Prompt: Bring together all lines from the listing below that contain the string "will".

Recorded information:

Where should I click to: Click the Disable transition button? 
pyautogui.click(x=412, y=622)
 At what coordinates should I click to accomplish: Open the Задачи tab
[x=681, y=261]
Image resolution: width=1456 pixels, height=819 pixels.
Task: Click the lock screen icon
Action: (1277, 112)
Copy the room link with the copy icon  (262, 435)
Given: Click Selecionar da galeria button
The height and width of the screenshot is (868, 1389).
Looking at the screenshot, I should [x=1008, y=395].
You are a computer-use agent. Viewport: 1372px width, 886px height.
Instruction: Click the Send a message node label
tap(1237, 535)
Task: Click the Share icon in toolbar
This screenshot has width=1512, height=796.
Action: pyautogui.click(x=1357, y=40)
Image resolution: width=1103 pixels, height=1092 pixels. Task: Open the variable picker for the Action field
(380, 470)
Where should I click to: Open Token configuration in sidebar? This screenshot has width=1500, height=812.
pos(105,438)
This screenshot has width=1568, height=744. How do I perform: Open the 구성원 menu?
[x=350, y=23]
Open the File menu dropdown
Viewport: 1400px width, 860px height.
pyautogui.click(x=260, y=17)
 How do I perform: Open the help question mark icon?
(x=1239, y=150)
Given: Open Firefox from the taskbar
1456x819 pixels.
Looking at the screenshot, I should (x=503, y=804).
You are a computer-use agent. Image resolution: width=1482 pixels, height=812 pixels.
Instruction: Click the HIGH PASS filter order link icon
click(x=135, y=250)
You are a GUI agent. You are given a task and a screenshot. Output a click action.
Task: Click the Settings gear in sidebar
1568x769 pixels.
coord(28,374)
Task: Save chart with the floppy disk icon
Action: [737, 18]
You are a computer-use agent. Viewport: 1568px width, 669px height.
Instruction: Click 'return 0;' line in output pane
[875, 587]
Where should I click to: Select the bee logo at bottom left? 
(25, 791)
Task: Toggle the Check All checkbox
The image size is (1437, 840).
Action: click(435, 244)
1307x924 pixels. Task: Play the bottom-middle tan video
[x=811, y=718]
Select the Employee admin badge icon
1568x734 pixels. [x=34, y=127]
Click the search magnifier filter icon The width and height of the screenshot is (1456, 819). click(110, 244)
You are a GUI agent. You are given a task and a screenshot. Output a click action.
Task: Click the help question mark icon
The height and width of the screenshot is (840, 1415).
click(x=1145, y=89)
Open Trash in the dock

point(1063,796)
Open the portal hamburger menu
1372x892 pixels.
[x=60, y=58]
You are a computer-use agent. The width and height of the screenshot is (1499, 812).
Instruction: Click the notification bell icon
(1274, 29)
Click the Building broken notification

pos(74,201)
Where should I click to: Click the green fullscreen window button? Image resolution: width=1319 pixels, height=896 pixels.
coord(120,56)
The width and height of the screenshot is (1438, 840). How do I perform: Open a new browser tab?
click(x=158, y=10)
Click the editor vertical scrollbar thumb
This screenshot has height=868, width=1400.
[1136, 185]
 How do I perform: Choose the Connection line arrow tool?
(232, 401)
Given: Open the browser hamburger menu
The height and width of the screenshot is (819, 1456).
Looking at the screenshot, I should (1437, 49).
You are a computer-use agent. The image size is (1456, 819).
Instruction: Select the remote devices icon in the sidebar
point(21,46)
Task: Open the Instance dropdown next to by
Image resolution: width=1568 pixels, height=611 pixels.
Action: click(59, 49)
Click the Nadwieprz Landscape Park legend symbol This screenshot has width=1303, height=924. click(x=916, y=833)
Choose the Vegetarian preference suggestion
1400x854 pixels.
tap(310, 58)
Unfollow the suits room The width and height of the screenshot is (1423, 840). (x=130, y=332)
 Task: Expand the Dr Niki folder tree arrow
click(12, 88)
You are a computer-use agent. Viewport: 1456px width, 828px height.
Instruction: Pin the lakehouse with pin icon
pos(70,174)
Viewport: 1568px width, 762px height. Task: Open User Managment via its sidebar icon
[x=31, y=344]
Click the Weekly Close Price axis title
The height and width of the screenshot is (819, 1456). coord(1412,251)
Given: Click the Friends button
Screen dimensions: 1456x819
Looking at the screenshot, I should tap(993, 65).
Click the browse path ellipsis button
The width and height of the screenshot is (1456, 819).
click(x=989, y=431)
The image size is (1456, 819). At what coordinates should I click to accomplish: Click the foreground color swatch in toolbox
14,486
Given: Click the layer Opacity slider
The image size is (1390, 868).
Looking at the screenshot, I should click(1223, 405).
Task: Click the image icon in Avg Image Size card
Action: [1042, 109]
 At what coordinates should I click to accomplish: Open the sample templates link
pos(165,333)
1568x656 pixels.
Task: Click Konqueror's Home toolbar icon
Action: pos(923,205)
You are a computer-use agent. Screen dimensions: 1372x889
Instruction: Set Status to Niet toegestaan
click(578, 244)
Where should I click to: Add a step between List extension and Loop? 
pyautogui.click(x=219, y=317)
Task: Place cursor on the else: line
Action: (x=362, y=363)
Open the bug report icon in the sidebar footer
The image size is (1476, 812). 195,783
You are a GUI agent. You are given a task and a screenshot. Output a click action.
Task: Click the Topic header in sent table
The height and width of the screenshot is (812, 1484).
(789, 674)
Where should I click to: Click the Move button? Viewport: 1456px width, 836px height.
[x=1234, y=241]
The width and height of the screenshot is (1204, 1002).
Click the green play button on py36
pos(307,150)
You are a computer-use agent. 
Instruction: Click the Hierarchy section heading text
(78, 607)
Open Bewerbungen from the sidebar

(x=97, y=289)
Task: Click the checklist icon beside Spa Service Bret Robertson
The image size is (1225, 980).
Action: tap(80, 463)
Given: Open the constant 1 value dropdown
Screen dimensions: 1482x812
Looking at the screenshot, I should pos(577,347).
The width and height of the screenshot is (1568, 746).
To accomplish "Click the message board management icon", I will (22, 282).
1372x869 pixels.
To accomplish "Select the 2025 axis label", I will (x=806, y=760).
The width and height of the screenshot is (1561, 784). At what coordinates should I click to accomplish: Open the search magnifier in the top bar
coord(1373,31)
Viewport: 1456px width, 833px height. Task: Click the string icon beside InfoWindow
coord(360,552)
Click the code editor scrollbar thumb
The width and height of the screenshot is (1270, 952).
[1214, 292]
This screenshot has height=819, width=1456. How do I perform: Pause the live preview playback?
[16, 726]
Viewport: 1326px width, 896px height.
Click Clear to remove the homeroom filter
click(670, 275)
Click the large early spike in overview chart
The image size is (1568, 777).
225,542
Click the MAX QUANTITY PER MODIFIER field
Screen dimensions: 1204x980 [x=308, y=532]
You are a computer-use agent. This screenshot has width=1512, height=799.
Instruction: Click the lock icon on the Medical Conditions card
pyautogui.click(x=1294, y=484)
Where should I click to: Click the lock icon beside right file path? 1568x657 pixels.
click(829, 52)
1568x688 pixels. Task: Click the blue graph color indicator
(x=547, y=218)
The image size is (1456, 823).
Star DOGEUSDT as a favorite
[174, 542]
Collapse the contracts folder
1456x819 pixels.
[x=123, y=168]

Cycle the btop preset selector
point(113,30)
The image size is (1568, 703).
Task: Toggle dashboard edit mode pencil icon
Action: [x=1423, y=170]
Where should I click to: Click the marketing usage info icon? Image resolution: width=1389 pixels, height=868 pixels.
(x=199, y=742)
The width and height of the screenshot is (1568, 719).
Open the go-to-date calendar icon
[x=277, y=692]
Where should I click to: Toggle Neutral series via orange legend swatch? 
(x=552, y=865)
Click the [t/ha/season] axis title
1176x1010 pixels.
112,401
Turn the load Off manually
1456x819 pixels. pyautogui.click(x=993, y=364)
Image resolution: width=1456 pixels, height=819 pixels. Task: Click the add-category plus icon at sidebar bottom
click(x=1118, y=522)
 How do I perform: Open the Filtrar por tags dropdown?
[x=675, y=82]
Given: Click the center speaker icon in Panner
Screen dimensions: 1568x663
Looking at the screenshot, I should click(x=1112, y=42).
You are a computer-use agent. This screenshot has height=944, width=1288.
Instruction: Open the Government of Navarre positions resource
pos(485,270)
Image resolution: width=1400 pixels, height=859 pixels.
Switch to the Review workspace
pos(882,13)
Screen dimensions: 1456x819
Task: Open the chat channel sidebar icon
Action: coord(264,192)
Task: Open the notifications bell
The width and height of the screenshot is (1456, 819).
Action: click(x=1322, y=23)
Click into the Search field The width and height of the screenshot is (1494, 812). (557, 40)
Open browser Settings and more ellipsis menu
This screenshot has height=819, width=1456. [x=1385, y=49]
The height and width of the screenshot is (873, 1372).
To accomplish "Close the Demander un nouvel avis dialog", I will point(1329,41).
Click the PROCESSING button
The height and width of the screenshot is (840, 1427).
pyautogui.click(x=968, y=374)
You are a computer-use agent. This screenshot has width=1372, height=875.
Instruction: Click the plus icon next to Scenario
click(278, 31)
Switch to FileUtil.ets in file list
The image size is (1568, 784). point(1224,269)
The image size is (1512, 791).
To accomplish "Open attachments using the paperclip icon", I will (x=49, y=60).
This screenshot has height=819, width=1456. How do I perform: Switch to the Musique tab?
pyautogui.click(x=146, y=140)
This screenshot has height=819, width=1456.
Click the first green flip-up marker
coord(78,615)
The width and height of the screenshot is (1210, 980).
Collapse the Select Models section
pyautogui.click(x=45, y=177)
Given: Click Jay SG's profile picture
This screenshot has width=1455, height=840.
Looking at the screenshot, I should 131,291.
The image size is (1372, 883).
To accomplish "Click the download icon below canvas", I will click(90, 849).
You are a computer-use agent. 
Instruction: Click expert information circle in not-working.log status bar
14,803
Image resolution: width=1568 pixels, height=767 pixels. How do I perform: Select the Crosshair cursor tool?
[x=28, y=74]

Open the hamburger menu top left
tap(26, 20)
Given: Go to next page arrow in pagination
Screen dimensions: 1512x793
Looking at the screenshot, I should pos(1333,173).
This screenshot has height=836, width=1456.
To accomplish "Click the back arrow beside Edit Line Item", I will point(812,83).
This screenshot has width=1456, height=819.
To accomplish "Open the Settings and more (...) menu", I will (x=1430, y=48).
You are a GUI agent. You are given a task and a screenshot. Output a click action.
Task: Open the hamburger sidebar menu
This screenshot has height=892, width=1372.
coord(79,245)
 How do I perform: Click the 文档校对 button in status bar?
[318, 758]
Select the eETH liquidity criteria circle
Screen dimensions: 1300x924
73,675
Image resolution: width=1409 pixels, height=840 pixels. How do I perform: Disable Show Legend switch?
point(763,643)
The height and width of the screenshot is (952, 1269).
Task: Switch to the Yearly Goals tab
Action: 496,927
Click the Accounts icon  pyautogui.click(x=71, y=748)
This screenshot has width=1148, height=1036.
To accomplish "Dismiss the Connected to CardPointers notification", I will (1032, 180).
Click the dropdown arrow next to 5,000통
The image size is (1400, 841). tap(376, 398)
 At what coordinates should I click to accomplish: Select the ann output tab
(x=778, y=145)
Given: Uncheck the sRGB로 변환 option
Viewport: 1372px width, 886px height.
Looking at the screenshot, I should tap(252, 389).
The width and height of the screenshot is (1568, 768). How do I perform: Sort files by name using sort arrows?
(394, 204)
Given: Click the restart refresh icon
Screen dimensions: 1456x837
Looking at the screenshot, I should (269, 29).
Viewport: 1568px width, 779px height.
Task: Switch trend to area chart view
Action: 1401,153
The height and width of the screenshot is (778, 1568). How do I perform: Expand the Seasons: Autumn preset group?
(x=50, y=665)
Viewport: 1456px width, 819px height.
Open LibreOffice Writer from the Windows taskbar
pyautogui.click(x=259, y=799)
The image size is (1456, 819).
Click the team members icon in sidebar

Answer section:
To accomplish "Click the message board management icon", I will (22, 282).
To accomplish "Select the 2025 axis label", I will (x=806, y=760).
To accomplish "Close the Demander un nouvel avis dialog", I will point(1329,41).
To accomplish "Open attachments using the paperclip icon", I will (x=49, y=60).
To accomplish "Click the download icon below canvas", I will click(90, 849).
To accomplish "Click the back arrow beside Edit Line Item", I will point(812,83).
To accomplish "Open the Settings and more (...) menu", I will (x=1430, y=48).
To accomplish "Dismiss the Connected to CardPointers notification", I will (1032, 180).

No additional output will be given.